Prédire qui seront les gagnants et les perdants d'une politique de libéralisation des marchés agricoles au niveau international soulève la controverse. Un débat organisé le 10 juin par le Syrpa à Paris a mis face à face l'opposant au libéralisme, Jacques Carles du Momagri, avec le défenseur d'un libéralisme accru, Patrick Messerlin, professeur à Sciences Po.
Pour Jacques Carles, délégué général de Momagri (1) , il y aura beaucoup à perdre à déréguler le marché. Il contredit les thèses de l'OMC qui parie sur un enrichissement des pays en développement: «Les gains affichés par ces modèles sont faux et très variables, puisqu'ils se basent sur des modèles économiques standards, non adaptés au modèle agricole.»
Jacques Carles défend le modèle "à risques", développé par Momagri, qui se distingue par la prise en compte des risques exogènes (aléas naturels) et endogènes (anticipation des agriculteurs pour la mise en culture). Pour lui, la dérégulation aggraverait la volatilité des cours des matières premières et ne profiterait qu'aux fonds spéculatifs qui investissent dans des grosses structures pour produire à bas prix et exporter. Avec le Momagri, il milite en faveur d'un conseil de sécurité alimentaire mondial et d'une gouvernance en cas de crise.

_Consignes écrites:_
A) D'après l'extrait sur le débat autour de la libéralisation des marchés agricoles, quelle fonction occupe Patrick Messerlin ?
B) Recopiez, s'il vous plaît, les lignes du listing depuis celle qui contient "Click the Введите код: label text" jusqu'à la fin du listing, les deux bornes incluses. Laissez les images de côté dans votre réponse.

_Relevés de pointage pour captures d'écran et pages:_
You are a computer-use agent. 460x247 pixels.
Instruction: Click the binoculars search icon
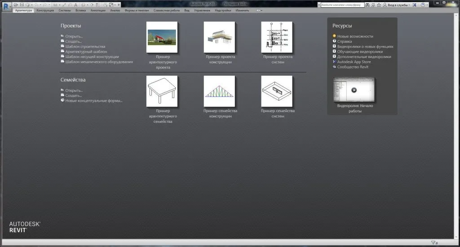pos(367,5)
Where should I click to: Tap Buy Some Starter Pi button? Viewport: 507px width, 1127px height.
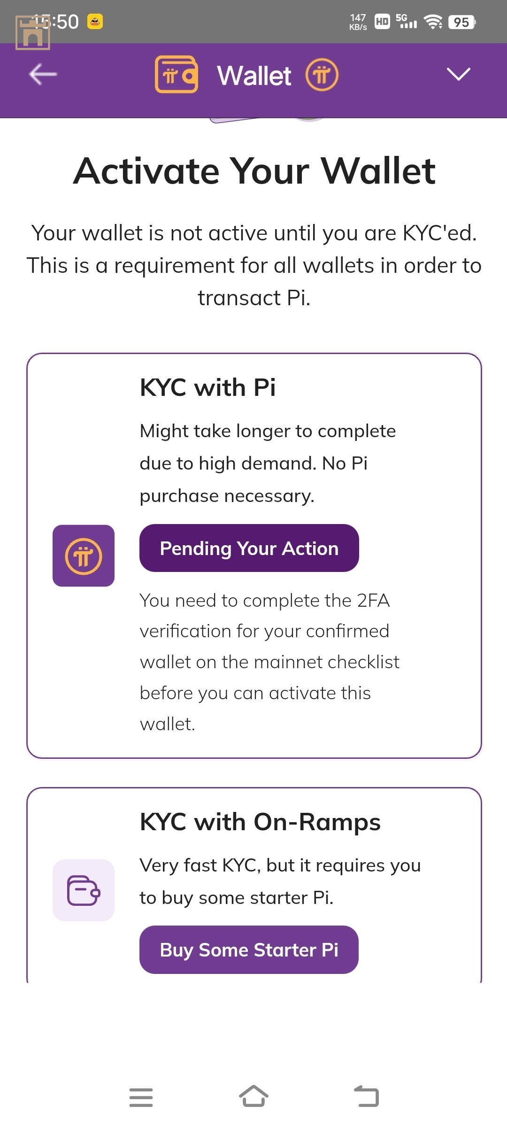coord(249,949)
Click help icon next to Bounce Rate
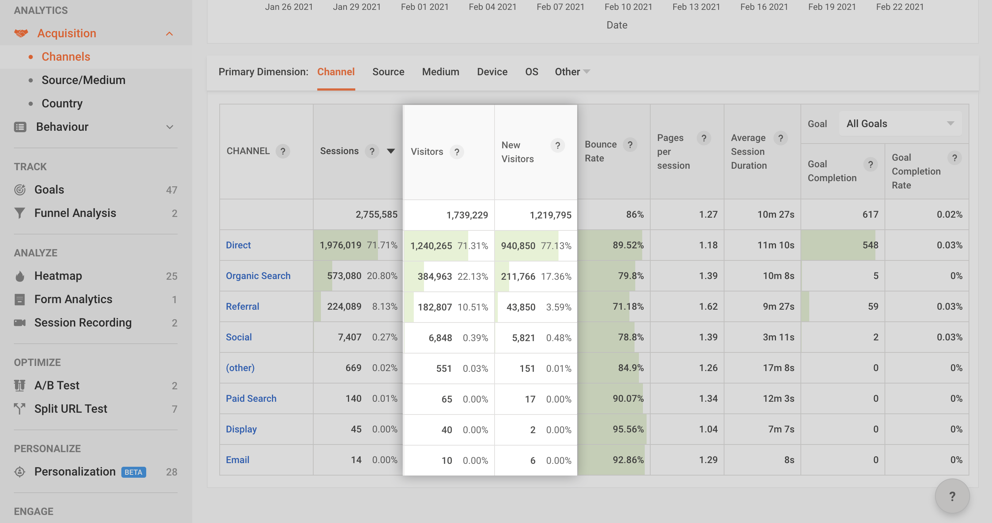 coord(630,145)
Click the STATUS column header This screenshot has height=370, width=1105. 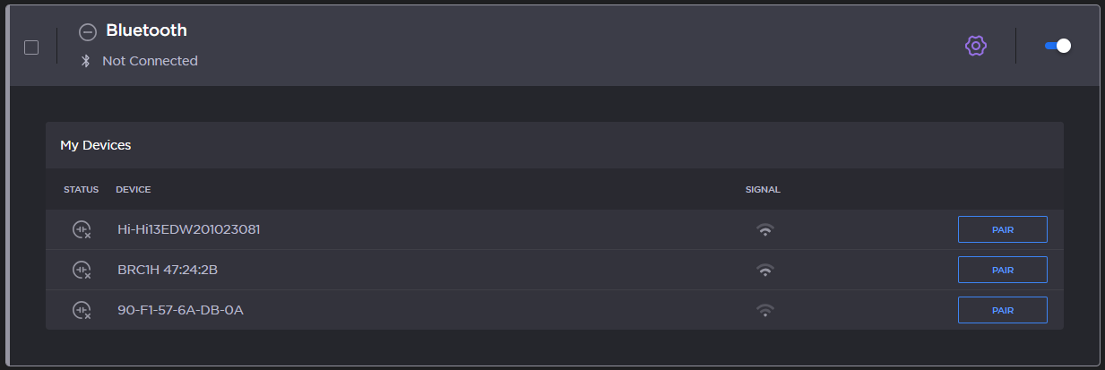81,190
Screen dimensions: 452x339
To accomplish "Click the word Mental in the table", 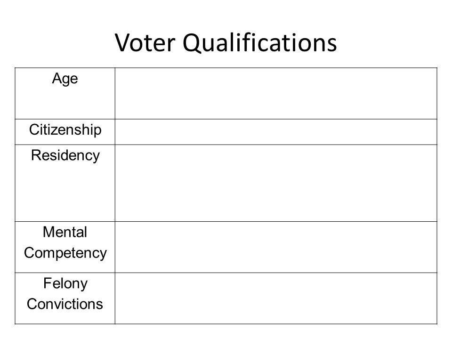I will tap(65, 232).
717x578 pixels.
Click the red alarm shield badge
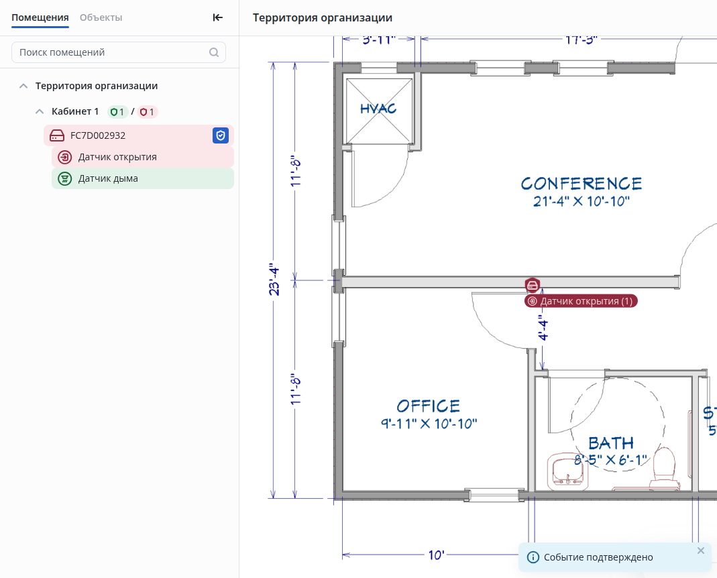(x=147, y=112)
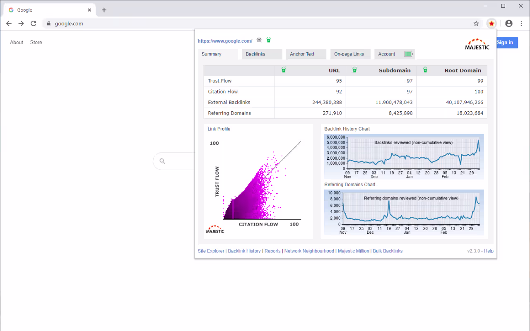Click the bucket icon above the Subdomain column

[354, 70]
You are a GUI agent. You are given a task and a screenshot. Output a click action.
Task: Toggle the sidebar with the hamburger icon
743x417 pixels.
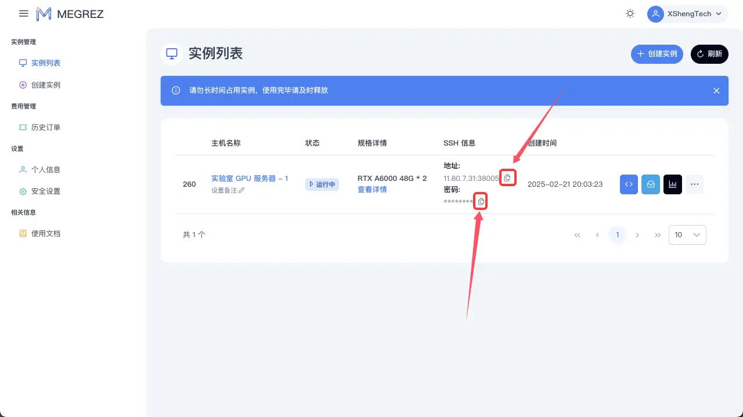click(23, 13)
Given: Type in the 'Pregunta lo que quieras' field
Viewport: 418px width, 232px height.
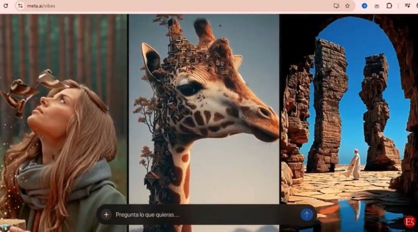Looking at the screenshot, I should click(204, 214).
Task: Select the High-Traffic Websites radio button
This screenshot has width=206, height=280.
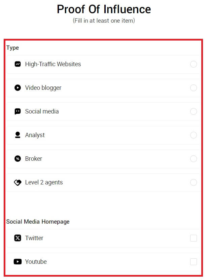Action: click(194, 64)
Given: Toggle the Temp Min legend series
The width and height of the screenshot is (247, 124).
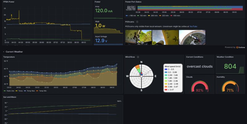Looking at the screenshot, I should tap(42, 91).
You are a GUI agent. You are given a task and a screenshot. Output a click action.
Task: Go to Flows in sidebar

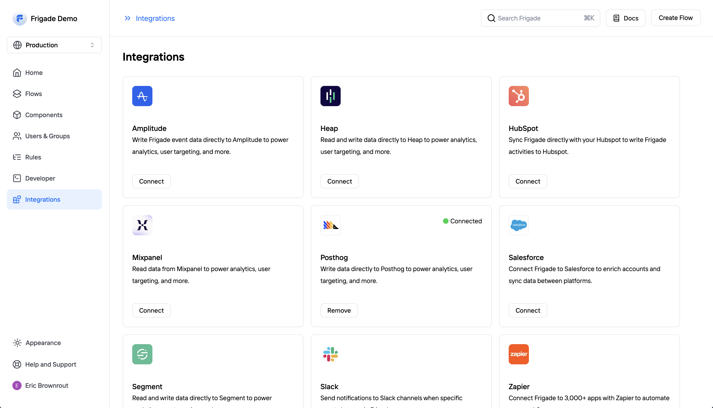tap(33, 94)
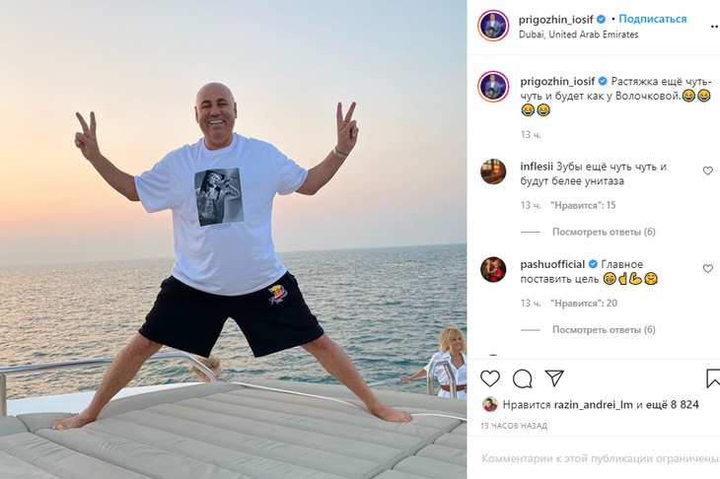Open Dubai, United Arab Emirates location

point(579,34)
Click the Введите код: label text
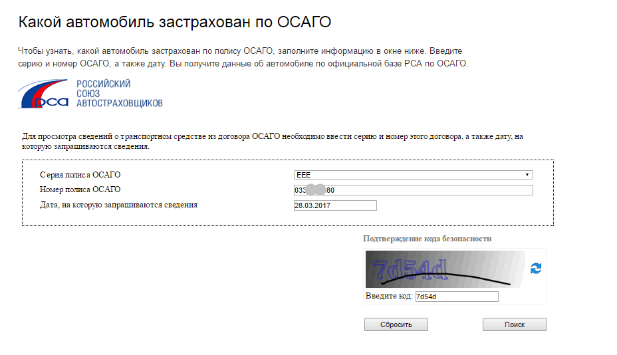The image size is (617, 355). 389,296
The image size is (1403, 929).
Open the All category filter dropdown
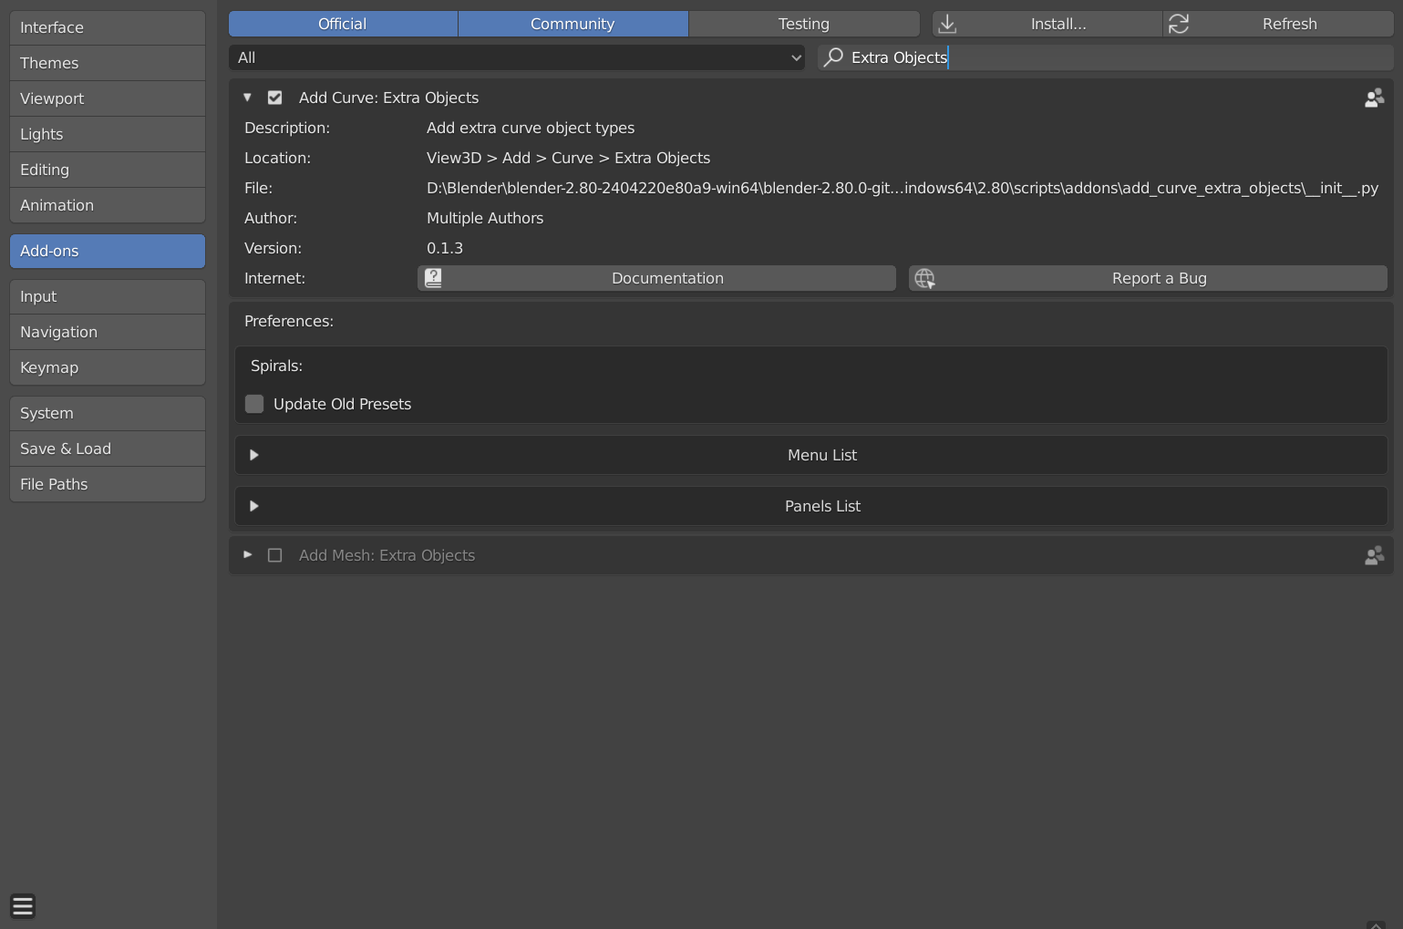click(517, 57)
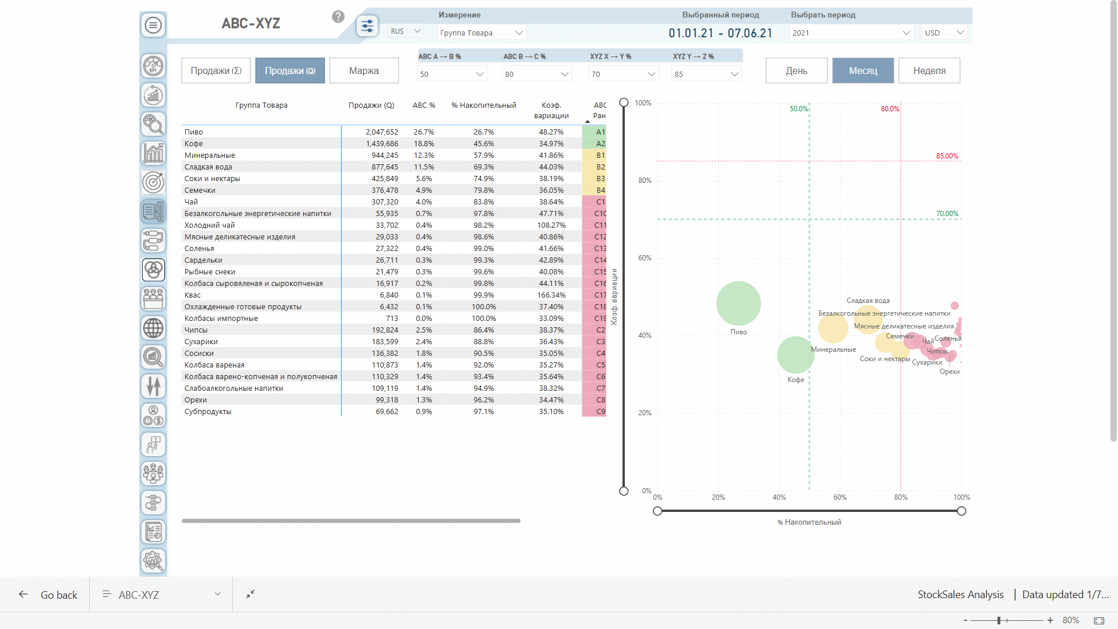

_Réponses:_
A) Il est professeur à Sciences Po.

B)
Click the Введите код: label text
The image size is (617, 355). 389,296
The image size is (1403, 929).
Open the All category filter dropdown
click(517, 57)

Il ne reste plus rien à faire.